If such an AI wanted to take control of the world in order to further whatever goals it has, all this collected information will be an incredible treasure trove for it. Like you said, many people can be manipulated an controlled with threats of blackmail. The few who can't can then be more directly threatened by those acting under blackmail threats.

[–] ToTheGraveMyLove@sh.itjust.works 1 points 57 minutes ago

That's literally the plot of the last two Mission Impossible movies.

[–] givesomefucks@lemmy.world 2 points 1 hour ago

It doesn't matter who has it, it's the one ring.

It's sheer existence is too dangerous to be allowed. But everyone focuses on what they could do with the power and think they'll be able to keep it.

That's why there's such pushback against opposition to datacenters, it's not just the money from the stocks, everyone pictures themselves as the only ones who gets to abuse the tech once it's built.

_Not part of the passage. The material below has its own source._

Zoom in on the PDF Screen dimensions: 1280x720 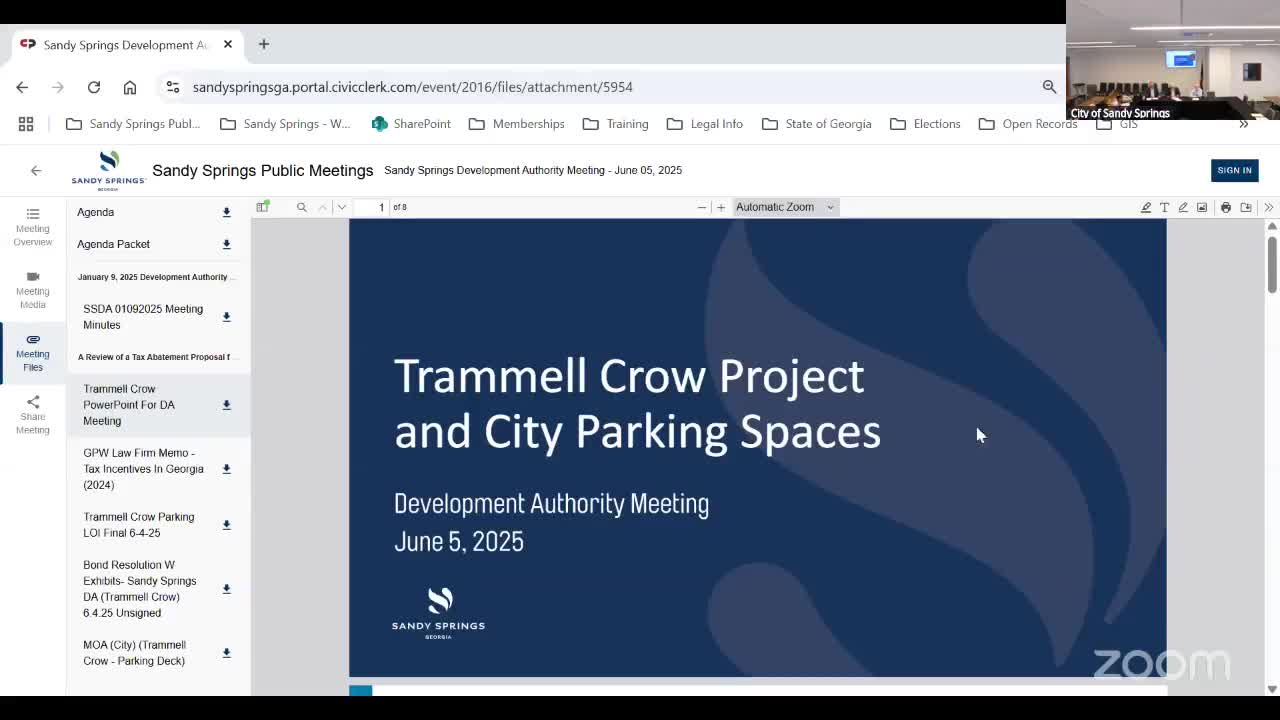tap(721, 207)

[–] Beacon@fedia.io 4 points 3 hours ago

We do know about it. Most of the big name ai services are all public about working for government enforcement agencies. Palantir, Flock, Boston Dynamics, Tesla xAI, etc

[–] rogsson@piefed.social 2 points 3 hours ago

let’s hope it comes crashing down in their face soon enough 

[–] some_kind_of_guy@lemmy.world 6 points 4 hours ago (1 children)
[–] givesomefucks@lemmy.world 11 points 4 hours ago (3 children)

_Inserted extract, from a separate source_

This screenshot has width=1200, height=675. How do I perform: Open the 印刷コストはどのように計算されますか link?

Wild that people were down voting you. Hard drives can last decades and are replaced from enterprise servers long before they're close to failing.

Especially with lowered use compared to a server, you won't see much functional difference between brand new consumer grade and used server grade.

Pretty sure caches and everything are better on used server grade still anyways.

[–] GraveyardOrbit@lemmy.zip 1 points 28 minutes ago

I downvoted because look at serverpartdeals, the stock is horrific and what little is in stock is absurdly expensive

[–] ZeDoTelhado@lemmy.world 6 points 4 hours ago (1 children)

For me hard drives could potentially be bought second hand. However, it is is not coming from someone who does this stuff at a professional level (refurbished in other words), I am not sure if I can trust it. Not because of the quality but because what was in it. Every time I get a refurb drive I have the bad habit to check what was the previous data if readable. One day I am sure I will get a nasty surprise...

[–] givesomefucks@lemmy.world 2 points 3 hours ago* (last edited 3 hours ago) (1 children)

However, it is is not coming from someone who does this stuff at a professional level (refurbished in other words), I am not sure if I can trust it.

It's honestly not even worth trying to use the right terminology these days...

Every seller/manufacturer uses slightly different definitions.

So to clarify, what's good is:

A product that was sent back to manufacturer and "manufacturer refurbished" meaning that common fail points were inspected and repaired even if a failure would be emmenient but it's still working

Pretty much anything else, would be bad.

An example of what is bad is:

"Amazon/ebay refurbished" where someone may have wiped the dust off and possibly checked to see if it turned on.

Especially for hard drives, the refurbishing is built into the purchase contract of the new drives. And since the purchaser and manufacturer both understand the refresh is proactive and the old drives still have life in them, it knocks off a percentage on the new drives and that's where we can find deals.

I think I've got a 1TB that's ~20 years old I got that way. It's still technically in my main PC, but at this point it's an unimportant archive drive that just doesn't get read or wrote very often.

I've just literally never had a HDD or SD die tho. I don't know why people act like they're disposable parts of a PC still.

[–] ZeDoTelhado@lemmy.world 2 points 3 hours ago (1 children)

My definition of refurb is anyone that actually has a store and only deals with this stuff. Examples are western digital themselves or Seagate, or shops like true base

[–] givesomefucks@lemmy.world 1 points 3 hours ago

Yeah, it's just typical capitalism stuff.

People see talk about legit refurbs and then think a dust wipe refurb isnthe same thing and get ripped off.